Miraba yo perplejo a la sádica figura, cuyo rostro aun no había dejado apreciar, y el cual, creo, no quería apreciar, por miedo de verme a mí mismo repitiendo de nuevo en voz alta mis antes calladas palabras.
En esos momentos empezaron a escucharse los rumores de la que en mi camino se divisaba como una lejana tormenta, en su lejanía, una casi inexistente tormenta, pero que ahora estaba sobre nosotros. ¡Maldito ambiente, el que se estaba creando¡, parecía como si un pintor infinito hubiera reunido y plasmado en su mejor y más real cuadro, todas las miserias, miedos y pecados que han aparecido, ha habido y se han cometido desde el inicio de los tiempos, para crear la más horrible obra, una obra que solo puede ser hallada en el alma más podrida...
“El par de saciados comensales no pudieron dejar de percatarse del bello candelabro que se alzaba sobre una gruesa repisa de madera enfrente suyo. Era uno de esos tesoros familiares que se valoran más por su antigüedad que por el valor en sí, aunque éste poseía ambas virtudes; era un candelabro de 6 brazos, que ascendían zigzagueantes hacia el cielo, como manos implorando el perdón de un Dios, labrado en fría plata, pero aunque de forma algo tosca, bello, siempre bella.
El brillo en sus ojos, del demasiado vino bebido, se mezclo y confundió con el de la ardiente avaricia, por lo que cuando los habitantes de la case se habían ido a dormir, y ésta se encontraba en una calma y silencio confesional, la trágica pareja se deslizó hasta la sala en la que se alzaba el mágico tesoro, que brillaba por el rescoldo de las brasas, que pronto exhalarían su tímido y último calor. La familia se hallaba en la temporal muerte de los sueños, sin saber que pronto se tornaría eterna.

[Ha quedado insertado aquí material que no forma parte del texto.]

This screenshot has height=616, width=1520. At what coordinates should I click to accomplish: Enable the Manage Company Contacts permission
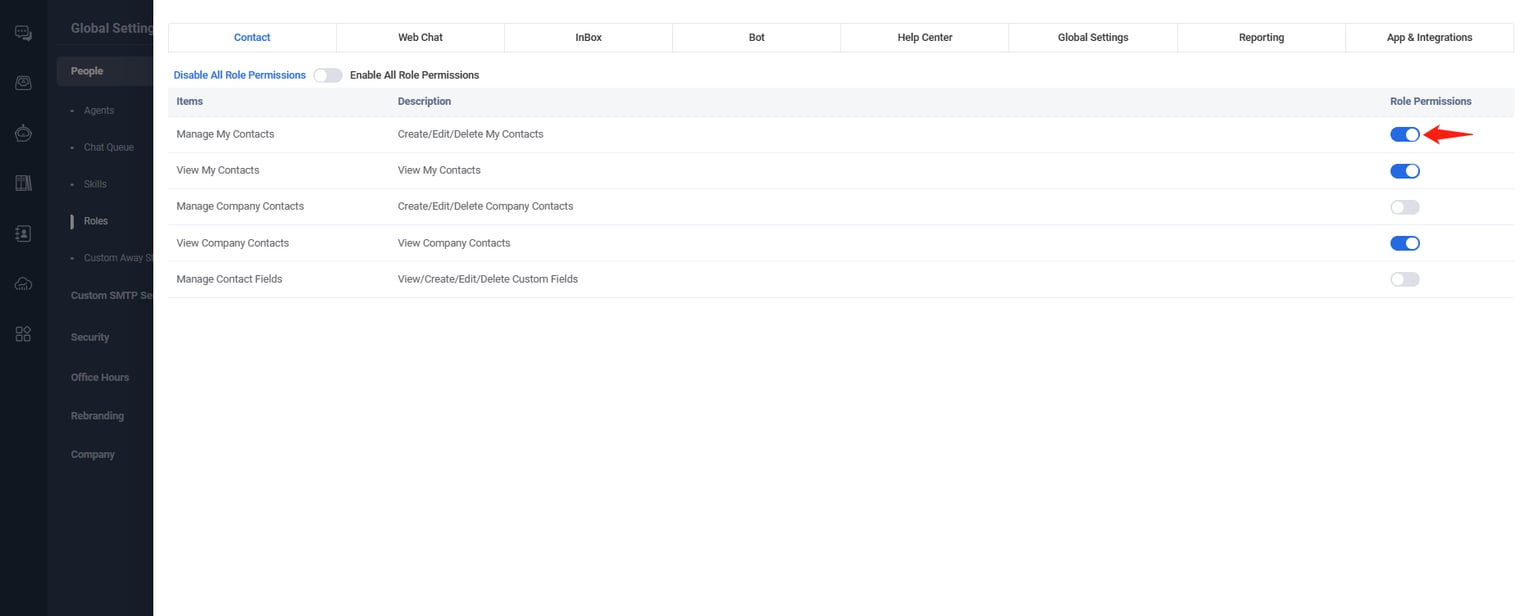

La usurpadora pareja dio de beber del fuerte licor que usted esta noche ha probado, a cada centímetro de la alcoholizada vivienda, el cual mezclado con las nerviosas chispas de una yesca, hizo que de allí naciera una gran llama de suaves tonos azules y violáceos, que no tardarían en conquistar tan pequeño lugar, mientras el par de homicidas se encontraban ya lejos..... y pronto, muertos.
Las llamas no tardaron en ascender por las escaleras hasta las habitaciones superiores, como olfateando el aire buscando los inflamables cuerpos que debían envolver... (SIN ACABAR)
El relato está muy bien contado. Tienes una prosa extraordinaria. Me has tenido pegado a la pantalla del ordenador. Lamentablemente falta el final que espero encontrar por aquí. Una puntualización: el apóstol que murió crucificado boca abajo fue San Pedro. Espero encontrar el final. Saludos.